Data entries
*** Block opens ***
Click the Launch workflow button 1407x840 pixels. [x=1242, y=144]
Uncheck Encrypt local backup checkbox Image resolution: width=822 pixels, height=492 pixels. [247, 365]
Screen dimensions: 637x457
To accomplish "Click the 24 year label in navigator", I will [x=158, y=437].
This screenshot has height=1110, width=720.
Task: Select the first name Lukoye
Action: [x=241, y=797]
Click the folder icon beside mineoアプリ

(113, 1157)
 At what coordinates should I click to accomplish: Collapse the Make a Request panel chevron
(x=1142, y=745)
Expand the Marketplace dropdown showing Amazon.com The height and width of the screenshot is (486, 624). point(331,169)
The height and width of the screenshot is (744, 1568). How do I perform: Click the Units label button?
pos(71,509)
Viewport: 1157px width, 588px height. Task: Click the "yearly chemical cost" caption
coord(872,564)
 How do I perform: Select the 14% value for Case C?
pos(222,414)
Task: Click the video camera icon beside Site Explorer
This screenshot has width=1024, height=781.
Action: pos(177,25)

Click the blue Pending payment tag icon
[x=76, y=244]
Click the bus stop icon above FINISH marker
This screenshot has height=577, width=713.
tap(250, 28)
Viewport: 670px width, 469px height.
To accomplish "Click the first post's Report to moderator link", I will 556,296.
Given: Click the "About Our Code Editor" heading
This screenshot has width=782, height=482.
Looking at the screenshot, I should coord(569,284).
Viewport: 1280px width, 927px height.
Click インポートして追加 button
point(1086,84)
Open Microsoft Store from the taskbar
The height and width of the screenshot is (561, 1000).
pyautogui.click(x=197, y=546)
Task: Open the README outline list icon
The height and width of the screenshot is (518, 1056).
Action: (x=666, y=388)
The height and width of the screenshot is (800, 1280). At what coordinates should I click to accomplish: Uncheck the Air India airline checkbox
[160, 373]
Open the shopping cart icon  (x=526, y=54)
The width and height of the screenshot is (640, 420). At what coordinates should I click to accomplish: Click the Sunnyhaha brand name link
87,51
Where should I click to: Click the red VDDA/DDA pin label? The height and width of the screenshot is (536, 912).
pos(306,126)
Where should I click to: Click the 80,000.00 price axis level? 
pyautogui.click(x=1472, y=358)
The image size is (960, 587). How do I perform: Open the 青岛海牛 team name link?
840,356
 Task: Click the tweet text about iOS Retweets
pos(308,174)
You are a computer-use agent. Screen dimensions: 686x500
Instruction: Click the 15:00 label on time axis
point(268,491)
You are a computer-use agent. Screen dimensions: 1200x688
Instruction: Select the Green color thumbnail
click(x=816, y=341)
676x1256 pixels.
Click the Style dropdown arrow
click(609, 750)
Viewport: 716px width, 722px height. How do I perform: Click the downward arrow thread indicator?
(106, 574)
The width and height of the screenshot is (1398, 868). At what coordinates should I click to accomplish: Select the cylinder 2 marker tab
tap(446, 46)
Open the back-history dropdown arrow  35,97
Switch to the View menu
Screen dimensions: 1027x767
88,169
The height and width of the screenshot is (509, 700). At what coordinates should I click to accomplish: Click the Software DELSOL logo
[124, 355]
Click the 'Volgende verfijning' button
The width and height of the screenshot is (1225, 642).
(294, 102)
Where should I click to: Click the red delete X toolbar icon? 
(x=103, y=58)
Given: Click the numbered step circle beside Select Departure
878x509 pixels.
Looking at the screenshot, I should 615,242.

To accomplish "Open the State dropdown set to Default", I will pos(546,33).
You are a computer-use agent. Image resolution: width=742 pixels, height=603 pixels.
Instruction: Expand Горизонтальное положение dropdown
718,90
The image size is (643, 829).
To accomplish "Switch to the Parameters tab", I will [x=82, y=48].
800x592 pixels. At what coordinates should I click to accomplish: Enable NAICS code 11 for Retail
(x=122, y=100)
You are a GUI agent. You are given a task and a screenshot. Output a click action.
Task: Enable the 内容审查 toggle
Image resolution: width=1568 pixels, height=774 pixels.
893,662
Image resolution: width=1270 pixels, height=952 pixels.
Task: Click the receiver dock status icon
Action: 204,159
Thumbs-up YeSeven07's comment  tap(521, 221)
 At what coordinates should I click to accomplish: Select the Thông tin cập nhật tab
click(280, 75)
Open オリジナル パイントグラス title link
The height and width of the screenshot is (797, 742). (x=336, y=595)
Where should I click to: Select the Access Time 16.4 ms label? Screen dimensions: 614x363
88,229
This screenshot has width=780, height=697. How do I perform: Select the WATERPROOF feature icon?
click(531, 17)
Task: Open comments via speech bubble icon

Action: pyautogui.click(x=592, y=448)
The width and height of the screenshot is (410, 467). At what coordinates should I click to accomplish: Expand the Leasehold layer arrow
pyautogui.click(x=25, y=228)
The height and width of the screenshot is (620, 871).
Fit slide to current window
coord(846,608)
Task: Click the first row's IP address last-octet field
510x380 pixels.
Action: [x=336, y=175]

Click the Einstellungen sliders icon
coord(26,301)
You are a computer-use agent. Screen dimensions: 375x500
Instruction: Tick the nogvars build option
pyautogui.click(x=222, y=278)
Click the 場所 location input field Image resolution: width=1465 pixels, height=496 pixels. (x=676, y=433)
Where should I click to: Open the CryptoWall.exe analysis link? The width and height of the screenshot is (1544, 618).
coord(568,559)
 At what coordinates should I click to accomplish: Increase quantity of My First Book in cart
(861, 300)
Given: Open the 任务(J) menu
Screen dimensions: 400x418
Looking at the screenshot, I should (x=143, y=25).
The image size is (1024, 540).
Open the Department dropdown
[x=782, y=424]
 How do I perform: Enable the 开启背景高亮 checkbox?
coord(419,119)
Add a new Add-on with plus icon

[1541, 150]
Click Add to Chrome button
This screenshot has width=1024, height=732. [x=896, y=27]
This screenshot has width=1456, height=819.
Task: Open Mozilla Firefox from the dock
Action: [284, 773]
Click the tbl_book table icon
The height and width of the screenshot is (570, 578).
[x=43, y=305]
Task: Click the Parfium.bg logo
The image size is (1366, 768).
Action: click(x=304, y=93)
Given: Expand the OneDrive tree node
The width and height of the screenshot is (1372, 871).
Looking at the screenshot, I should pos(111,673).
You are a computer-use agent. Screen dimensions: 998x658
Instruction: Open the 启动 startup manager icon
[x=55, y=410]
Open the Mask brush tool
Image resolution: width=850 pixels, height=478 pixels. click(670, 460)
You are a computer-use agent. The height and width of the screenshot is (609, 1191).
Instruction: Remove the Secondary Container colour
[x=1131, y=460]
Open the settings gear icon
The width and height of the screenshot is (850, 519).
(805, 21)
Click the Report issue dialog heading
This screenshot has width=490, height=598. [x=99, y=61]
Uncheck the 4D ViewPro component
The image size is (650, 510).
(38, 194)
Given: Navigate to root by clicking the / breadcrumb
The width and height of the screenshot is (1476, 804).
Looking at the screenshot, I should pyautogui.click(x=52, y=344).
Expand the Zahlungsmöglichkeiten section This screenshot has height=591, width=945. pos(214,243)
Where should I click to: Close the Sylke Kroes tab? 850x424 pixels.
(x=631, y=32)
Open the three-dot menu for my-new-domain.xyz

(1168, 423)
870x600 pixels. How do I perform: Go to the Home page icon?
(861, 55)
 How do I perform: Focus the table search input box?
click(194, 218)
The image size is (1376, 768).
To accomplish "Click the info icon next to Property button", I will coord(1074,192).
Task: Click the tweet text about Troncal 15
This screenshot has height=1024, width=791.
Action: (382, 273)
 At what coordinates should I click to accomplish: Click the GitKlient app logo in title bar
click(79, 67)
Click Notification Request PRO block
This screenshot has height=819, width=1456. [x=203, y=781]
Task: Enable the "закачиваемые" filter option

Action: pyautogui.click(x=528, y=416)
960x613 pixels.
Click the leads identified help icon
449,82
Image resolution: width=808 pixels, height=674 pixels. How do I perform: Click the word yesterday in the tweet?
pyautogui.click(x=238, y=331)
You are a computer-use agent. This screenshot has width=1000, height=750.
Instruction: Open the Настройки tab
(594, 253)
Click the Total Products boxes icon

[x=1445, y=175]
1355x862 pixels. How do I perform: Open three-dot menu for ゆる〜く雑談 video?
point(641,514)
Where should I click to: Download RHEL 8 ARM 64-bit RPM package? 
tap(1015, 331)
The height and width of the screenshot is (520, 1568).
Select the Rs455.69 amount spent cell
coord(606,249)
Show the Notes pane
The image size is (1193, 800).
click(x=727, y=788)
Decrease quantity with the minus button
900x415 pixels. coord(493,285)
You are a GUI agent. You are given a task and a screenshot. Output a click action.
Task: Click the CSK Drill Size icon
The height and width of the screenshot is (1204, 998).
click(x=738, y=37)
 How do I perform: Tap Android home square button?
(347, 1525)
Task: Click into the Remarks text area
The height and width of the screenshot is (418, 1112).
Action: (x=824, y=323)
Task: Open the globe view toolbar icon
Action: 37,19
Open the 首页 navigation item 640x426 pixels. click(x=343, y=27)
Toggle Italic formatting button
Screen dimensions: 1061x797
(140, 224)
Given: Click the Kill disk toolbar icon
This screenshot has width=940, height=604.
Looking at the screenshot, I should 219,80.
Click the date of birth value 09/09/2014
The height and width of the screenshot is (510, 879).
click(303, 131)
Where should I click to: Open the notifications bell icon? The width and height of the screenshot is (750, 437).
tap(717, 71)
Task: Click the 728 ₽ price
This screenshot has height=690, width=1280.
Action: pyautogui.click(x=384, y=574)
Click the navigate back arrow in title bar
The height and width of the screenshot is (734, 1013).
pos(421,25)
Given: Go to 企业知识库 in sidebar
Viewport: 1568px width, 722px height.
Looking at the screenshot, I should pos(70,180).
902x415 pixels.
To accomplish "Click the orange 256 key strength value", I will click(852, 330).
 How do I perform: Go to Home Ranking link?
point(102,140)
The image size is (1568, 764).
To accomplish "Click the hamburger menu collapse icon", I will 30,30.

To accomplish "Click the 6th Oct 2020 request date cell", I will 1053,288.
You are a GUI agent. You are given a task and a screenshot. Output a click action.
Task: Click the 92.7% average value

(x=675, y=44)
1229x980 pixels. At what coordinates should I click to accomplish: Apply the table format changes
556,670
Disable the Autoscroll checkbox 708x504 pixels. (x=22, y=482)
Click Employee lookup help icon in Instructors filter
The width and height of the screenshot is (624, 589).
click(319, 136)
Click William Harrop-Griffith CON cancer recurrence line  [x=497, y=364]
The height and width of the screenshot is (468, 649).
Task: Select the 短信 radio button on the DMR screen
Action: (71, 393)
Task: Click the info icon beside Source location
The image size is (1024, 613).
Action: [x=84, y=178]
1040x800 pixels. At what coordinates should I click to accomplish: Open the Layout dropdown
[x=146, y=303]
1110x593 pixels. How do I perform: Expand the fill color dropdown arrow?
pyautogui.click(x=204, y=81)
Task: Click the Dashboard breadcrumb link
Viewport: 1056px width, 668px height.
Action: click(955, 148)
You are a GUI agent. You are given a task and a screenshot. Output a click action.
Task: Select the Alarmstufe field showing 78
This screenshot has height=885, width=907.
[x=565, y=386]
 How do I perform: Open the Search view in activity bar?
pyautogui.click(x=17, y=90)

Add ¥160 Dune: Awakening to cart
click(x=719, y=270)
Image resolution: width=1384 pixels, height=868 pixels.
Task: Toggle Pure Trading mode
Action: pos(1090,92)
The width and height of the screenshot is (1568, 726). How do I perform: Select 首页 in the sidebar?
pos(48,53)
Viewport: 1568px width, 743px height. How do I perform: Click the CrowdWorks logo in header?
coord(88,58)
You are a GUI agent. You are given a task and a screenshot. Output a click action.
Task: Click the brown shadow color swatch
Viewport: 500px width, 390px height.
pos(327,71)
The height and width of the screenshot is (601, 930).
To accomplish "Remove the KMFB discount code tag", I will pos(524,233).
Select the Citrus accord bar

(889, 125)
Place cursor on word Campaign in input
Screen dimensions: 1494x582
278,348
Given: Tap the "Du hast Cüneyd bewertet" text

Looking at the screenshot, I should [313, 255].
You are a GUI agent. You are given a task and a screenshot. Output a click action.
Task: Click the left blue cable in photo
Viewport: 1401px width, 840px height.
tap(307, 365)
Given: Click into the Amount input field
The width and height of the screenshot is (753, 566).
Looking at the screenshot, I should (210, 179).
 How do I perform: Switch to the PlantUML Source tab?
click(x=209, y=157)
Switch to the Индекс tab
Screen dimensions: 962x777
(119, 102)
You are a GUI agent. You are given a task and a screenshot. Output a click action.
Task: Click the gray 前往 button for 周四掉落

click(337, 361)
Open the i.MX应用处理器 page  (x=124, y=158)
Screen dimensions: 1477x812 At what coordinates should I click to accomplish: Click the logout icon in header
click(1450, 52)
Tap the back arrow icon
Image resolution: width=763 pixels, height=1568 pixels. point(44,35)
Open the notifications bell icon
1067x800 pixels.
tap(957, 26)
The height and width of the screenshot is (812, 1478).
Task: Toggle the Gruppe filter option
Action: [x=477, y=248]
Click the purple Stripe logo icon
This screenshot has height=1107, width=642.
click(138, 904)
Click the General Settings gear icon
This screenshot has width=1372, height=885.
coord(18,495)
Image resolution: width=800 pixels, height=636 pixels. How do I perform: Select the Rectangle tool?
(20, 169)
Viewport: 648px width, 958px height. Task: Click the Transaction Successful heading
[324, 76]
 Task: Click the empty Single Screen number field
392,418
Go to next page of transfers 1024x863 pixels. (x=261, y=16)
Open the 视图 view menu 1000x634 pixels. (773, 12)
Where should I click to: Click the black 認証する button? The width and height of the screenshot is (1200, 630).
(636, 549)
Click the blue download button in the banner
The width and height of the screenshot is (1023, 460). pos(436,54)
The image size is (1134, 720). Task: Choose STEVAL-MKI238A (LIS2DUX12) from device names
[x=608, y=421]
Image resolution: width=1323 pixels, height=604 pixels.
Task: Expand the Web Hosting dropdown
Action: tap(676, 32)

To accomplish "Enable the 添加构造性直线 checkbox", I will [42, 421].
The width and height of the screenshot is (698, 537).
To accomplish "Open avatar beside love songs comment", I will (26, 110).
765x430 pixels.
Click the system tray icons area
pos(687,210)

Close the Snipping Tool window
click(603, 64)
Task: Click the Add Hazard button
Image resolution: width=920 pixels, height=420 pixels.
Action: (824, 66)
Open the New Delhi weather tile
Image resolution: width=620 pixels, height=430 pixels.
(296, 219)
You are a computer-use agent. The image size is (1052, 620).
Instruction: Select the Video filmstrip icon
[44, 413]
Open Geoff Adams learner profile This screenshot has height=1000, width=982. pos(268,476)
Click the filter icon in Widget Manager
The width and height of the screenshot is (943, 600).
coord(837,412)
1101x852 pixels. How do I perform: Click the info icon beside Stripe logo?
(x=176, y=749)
*** Block closes ***
■ TASK DETAILS ■
Go through the entries above and copy out every line that includes the word "breadcrumb".

■ SOLUTION TO THE PROBLEM ■
Given: Navigate to root by clicking the / breadcrumb
Task: Click the Dashboard breadcrumb link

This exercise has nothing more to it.